Don’t feed the fatberg! What a slice of oily sewage says about modern life

by
Stephen Moss
from Environment | The Guardian on (#3G6D3)

A chunk of the monster Whitechapel fatberg is now a superstar museum exhibit. It shines a horrifying light on our throwaway age - but will it stop people clogging up the sewers with the grease from their Sunday lunch?

The fatberg that went on display this month at the Museum of London is proving something of a sensation. Visitor numbers have more than doubled; there is a palpable air of half-term excitement when I visit; and the fatberg fudge - modelled to look like the rough-hewn fatberg brick, with little raisins to represent flies (or something worse) - has sold out. The museum has hit on an unlikely goldmine.

Unsurprisingly, curator Vyki Sparkes is looking pretty pleased with herself, and is already talking about a world tour for her prized object - a slice of the giant Whitechapel fatberg discovered last year.

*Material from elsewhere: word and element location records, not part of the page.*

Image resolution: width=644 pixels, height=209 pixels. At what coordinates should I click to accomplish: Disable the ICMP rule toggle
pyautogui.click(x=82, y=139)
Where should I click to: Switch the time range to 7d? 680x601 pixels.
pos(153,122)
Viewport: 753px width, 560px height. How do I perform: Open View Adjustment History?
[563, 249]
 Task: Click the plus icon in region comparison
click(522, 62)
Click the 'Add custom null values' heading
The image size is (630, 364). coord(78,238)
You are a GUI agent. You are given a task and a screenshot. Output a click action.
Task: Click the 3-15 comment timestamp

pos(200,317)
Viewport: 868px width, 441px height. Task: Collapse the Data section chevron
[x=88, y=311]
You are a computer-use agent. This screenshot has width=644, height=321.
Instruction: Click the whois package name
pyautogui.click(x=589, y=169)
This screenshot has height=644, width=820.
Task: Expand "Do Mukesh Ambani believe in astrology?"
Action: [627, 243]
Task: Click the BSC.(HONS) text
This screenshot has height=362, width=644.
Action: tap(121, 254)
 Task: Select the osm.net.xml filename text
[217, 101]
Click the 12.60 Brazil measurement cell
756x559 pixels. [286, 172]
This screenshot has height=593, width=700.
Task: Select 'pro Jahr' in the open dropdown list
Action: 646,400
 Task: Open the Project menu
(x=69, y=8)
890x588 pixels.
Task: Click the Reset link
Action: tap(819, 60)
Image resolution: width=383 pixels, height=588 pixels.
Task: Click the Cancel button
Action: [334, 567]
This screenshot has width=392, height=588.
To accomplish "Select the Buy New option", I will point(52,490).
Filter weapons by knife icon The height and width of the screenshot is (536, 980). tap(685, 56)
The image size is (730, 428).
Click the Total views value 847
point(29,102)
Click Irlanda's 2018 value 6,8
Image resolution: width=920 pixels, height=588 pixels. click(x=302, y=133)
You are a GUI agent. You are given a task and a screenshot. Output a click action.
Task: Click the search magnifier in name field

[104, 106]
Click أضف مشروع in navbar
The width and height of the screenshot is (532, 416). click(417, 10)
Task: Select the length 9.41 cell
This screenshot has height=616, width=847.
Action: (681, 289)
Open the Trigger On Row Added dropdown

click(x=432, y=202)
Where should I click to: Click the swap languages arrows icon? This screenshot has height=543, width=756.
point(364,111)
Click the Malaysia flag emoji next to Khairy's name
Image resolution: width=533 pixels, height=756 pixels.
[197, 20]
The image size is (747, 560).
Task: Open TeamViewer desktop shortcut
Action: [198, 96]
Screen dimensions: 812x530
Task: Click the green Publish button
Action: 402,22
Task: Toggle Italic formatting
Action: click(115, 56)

There is just one problem: no one knows if it will survive. It is already changing colour as it continues to dry out, and Sparkes is worried that it may start to disintegrate. It is due to be on show at the museum until July. Best come early to avoid disappointment. But, for now, it is an undoubted triumph, raising the question "what is art" - can hardened sewage in a glass case have aesthetic value? - and confronting us with the environmental destructiveness of our throwaway age.